O jornal Gazeta do Povo informa na sua edição de hoje que o Supremo Tribunal Federal (STF) está sofrendo pressão para acabar com o inquérito das fake news. A investigação já dura quase sete anos. A Ordem dos Advogados do Brasil (OAB) enviou um pedido ao ministro Edson Fachin dizendo que a demora e o aumento das investigações tiram a segurança da justiça no país.
A OAB quer uma reunião com Fachin, mas nada foi marcado ainda. Alguns ministros acham que a investigação deve continuar por causa das eleições deste ano. Eles acreditam que políticos podem usar as redes sociais para atacar o tribunal.
O movimento para encerrar o inquérito ganhou força após decisões recentes do ministro Alexandre de Moraes. Em janeiro, ele abriu uma investigação sobre a Receita Federal após notícias sobre o dinheiro de sua esposa saírem na imprensa. Moraes também fez operações contra servidores e incluiu o presidente de uma associação de auditores, Kleber Cabral, no processo por ele ter feito críticas ao trabalho do ministro.
O jornal destaca que Moraes estaria passando por cima de limites que o próprio STF aprovou em 2020. Naquela época, o ministro Fachin sugeriu regras para o inquérito. Uma delas dizia que a investigação não poderia atingir pessoas que apenas fazem críticas ao STF, mas apenas quem defende o fechamento do tribunal ou faz ameaças reais.
O texto da Gazeta do Povo também diz que o tribunal decidiu proteger a liberdade de imprensa e de opinião na internet, desde que não houvesse uso de dinheiro para espalhar mentiras. No entanto, Kleber Cabral foi incluído no inquérito apenas por dar entrevistas criticando o uso de tornozeleiras eletrônicas em fiscais, dizendo que isso serve para amedrontar quem fiscaliza autoridades.
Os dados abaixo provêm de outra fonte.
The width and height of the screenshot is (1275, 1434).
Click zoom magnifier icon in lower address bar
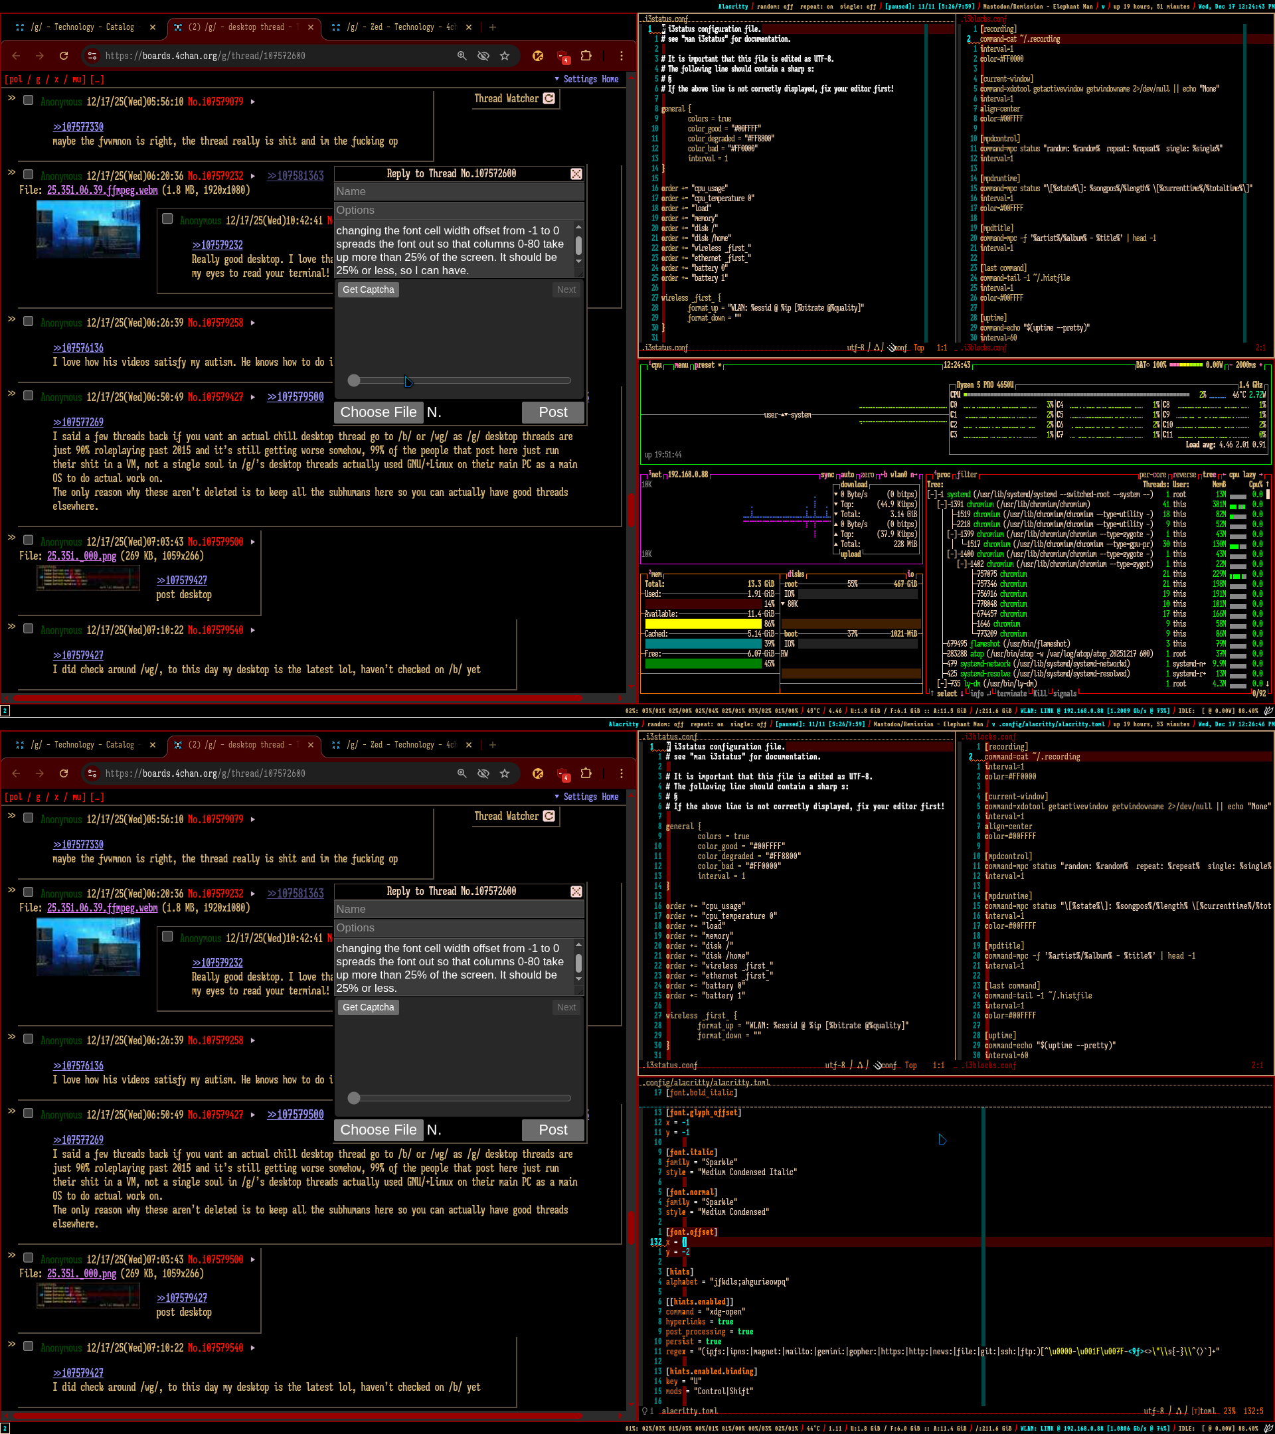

Outro ponto levantado é a falta de imparcialidade. Moraes abriu investigação após notícias sobre sua própria família, o que não é permitido por lei. Além disso, pessoas sem cargos importantes, como o ex-assessor Eduardo Tagliaferro, estão sendo processadas direto no STF sob o comando de Moraes, mesmo o juiz sendo considerado “inimigo” do réu, o que também vai contra as regras da justiça, conclui o texto.